BEGIN SUPPLIED TEXT

According to a draft seen by AFP, it stresses "once again its serious concern that Iran continues to defy the requirements and obligations contained in the relevant IAEA Board of Governors and UN Security Council Resolutions."
The broad outlines of a text were agreed upon on Tuesday, but it had been unclear whether it would become merely a statement to be read out at the 35-nation board meeting or a more significant resolution to go to a vote.
The resolution stops short of a referral of Iran to the Security Council, AFP reported. The IAEA resolution, likely to be voted on Thursday, is the 12th in nine years.
The AFP report noted that it is significant that Western nations were able to get Moscow and Beijing on board as they are traditionally more lenient on Tehran, with China a major buyer of Iranian oil and Russia having close commercial ties with Iran.
One Western diplomat in Vienna told AFP that the resolution was bound to pass, with only two countries still "needing to be convinced."

END SUPPLIED TEXT

# WRITTEN INSTRUCTION A:
Rewrite the listing, everything from its start down to the line containing "Action: 156,604", keeping every request unchanged and shifting each coordinate in the answers by -112.
# WRITTEN INSTRUCTION B:
Carry the report on the IAEA resolution on Iran on past its last sentence.

BEGIN SUPPLIED MATERIAL

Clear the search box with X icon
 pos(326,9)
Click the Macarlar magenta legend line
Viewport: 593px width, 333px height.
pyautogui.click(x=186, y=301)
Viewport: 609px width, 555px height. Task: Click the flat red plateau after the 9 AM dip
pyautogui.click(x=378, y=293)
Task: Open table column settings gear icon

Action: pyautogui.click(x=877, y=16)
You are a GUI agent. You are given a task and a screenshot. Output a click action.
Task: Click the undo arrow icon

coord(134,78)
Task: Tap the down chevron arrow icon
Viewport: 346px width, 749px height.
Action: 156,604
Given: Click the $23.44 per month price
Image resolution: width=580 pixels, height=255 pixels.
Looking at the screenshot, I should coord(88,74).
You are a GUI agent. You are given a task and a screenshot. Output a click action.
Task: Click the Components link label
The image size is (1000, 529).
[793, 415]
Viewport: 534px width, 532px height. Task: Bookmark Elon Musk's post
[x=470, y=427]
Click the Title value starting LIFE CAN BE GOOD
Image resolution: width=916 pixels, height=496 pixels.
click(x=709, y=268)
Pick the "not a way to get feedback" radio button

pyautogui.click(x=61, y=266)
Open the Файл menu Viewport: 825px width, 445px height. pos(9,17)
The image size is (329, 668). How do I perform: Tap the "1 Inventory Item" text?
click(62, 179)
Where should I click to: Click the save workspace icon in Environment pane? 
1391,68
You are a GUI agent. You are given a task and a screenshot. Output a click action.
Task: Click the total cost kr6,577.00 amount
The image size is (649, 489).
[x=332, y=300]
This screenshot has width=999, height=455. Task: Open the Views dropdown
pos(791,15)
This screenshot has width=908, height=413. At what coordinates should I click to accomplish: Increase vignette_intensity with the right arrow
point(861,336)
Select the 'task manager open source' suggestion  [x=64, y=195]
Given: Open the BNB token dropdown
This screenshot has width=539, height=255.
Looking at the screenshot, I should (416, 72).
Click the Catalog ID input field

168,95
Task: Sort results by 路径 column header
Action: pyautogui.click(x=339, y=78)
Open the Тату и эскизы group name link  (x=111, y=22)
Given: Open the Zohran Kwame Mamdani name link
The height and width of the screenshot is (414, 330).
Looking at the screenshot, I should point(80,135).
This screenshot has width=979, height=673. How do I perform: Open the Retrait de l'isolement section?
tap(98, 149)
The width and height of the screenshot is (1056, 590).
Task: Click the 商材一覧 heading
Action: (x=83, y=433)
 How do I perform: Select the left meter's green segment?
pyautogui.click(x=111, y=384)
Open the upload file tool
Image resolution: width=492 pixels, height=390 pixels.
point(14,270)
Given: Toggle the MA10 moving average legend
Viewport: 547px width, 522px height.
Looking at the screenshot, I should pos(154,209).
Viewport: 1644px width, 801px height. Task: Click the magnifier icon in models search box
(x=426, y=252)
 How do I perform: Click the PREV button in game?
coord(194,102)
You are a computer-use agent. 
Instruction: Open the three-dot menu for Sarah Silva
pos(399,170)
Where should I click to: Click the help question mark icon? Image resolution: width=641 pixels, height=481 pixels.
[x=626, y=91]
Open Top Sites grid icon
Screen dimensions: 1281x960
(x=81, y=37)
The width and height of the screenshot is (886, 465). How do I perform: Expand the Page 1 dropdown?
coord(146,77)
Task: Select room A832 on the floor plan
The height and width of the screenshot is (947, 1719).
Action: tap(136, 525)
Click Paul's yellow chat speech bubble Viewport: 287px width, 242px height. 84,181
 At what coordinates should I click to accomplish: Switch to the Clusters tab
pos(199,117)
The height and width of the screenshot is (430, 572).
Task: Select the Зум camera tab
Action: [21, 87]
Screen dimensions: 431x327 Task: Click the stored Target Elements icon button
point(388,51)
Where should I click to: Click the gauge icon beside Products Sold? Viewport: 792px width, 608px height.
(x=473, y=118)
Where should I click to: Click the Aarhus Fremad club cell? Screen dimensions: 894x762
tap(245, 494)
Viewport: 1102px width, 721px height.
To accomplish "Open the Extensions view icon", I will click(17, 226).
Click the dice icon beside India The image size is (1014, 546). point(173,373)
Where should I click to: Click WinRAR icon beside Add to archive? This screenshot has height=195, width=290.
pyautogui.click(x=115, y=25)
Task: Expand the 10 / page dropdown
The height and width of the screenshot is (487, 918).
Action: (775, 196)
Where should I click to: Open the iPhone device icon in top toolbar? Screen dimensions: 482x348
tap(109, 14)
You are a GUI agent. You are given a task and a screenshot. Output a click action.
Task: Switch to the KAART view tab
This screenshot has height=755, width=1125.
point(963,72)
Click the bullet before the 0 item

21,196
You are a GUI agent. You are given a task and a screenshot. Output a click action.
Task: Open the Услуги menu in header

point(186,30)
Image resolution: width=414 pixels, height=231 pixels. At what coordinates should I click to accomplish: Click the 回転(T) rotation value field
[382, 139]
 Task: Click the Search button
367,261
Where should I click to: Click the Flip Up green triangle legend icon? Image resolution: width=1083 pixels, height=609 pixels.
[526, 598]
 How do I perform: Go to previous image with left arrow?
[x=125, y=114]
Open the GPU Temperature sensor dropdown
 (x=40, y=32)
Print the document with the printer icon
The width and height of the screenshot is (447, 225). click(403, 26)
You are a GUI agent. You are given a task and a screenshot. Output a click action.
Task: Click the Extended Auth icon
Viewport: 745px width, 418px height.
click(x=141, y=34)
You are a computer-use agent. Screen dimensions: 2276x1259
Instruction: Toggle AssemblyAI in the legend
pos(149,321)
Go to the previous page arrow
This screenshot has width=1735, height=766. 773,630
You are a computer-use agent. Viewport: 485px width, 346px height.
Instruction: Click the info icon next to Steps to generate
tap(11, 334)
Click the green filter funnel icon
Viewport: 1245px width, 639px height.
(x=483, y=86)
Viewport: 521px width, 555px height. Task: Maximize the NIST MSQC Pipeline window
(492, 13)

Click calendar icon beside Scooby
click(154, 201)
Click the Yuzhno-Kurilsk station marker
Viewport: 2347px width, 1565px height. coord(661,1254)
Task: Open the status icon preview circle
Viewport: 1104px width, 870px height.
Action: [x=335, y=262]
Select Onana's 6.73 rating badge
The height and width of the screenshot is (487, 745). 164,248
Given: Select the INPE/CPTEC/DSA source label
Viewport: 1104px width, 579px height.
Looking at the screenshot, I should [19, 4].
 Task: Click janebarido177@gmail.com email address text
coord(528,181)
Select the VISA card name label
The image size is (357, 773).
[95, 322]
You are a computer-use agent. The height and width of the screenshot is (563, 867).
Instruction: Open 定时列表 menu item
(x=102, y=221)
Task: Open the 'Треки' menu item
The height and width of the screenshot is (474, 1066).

END SUPPLIED MATERIAL

# RIGHT ANSWER A:
Clear the search box with X icon
 pos(214,-103)
Click the Macarlar magenta legend line
Viewport: 593px width, 333px height.
pyautogui.click(x=74, y=189)
Viewport: 609px width, 555px height. Task: Click the flat red plateau after the 9 AM dip
pyautogui.click(x=266, y=181)
Task: Open table column settings gear icon

Action: pyautogui.click(x=765, y=-96)
You are a GUI agent. You are given a task and a screenshot. Output a click action.
Task: Click the undo arrow icon

coord(22,-34)
Task: Tap the down chevron arrow icon
Viewport: 346px width, 749px height.
Action: 44,492

# RIGHT ANSWER B:
The IAEA's latest report on August 30 said that Iran had doubled since May the capacity at the underground Fordo site by installing around 1,000 new centrifuges.
On Friday, it was reported that several European Union nations are exploring a new raft of sanctions against Iran as exasperation mounts over blocked talks on the country's contested nuclear program.
On Monday, IAEA chief Yukiya Amano called on Iran to open up “without further delay” the Parchin military site, where "powerful tools" could detect traces of covert activities despite Tehran's suspected clean-up work.